Dowry and Female Infanticide

I thought I was going to pontificate about how can we hold on to the IT boom in India. But instead I came here and got distracted.

My read on the subject of dowry and female infanticide is slightly different from that of Atanu's and Prashant's. I think it is important enough to follow through.

Firstly, I have my doubts about whether the percentage of Indians that have access to doctors/technology that can determine foetus's sex beforehands and the percentage of people who can get a proper abortion is statistically significant. Likely, a good percentage of deaths are occuring after the childbirth. I would be happy to be corrected on this score. But I think we are talking about some truely sick stuff here.

It also took 10 years for the national average of girls to drop from 945 to 927 per 1000 of boys. At this rate, we'll have to go through at least 50 years of female infanticide (which happens at least in some cases against the wishes of the mother) before we have people worrying at a level where we can potentially have national impact.

● **MATERIAL**:
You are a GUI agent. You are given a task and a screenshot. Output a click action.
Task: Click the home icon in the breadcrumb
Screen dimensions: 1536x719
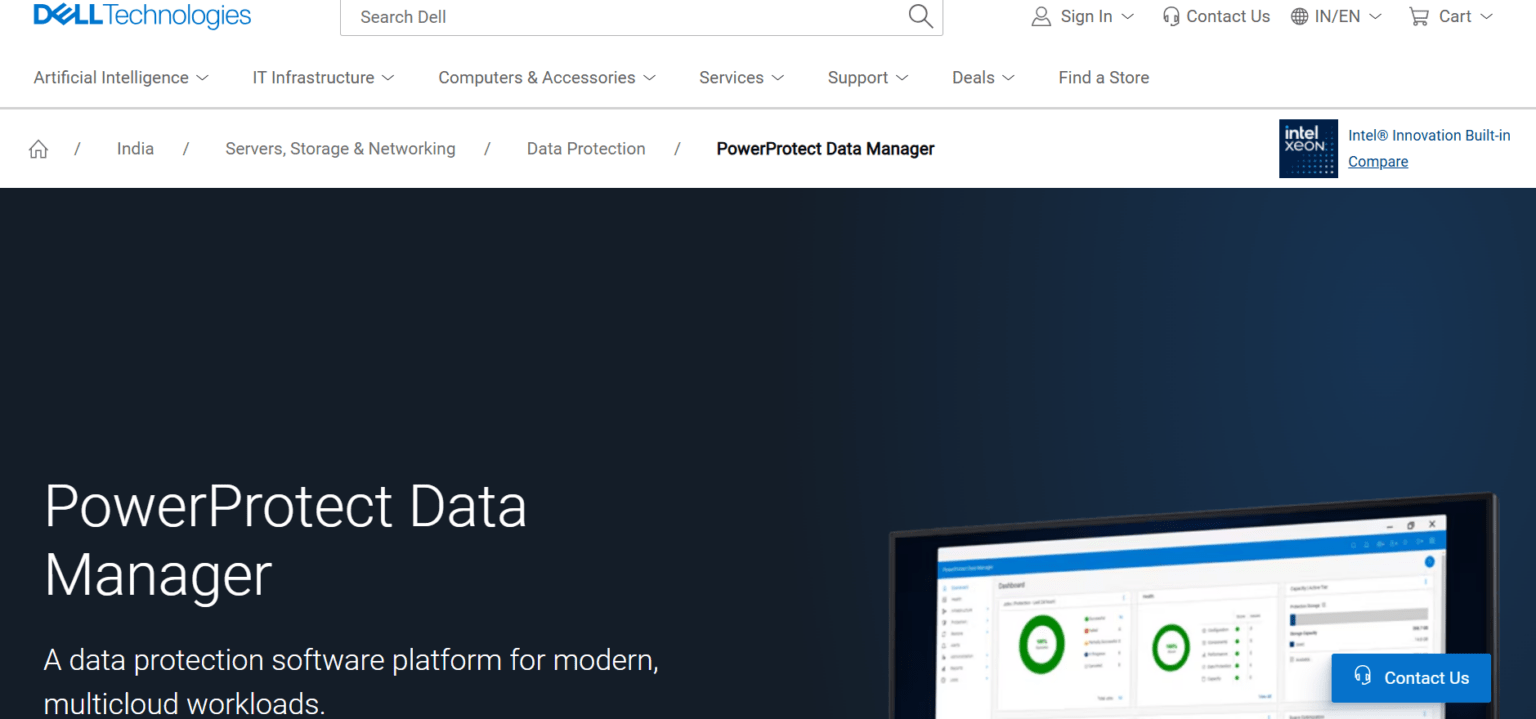(x=37, y=148)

● **WORK INSTRUCTIONS**:
1/ In the post on dowry and female infanticide, how many years did it take the national average of girls to drop from 945 to 927 per 1000 boys?
2/ Rewrite the part of the post on dowry and female infanticide starting at "I thought I" and ending at "to follow through.", swapping "pontificate" for "lecture".

● **ANSWERS TO THE TASKS**:
1/ 10 years.

2/
I thought I was going to lecture about how can we hold on to the IT boom in India. But instead I came here and got distracted.

My read on the subject of dowry and female infanticide is slightly different from that of Atanu's and Prashant's. I think it is important enough to follow through.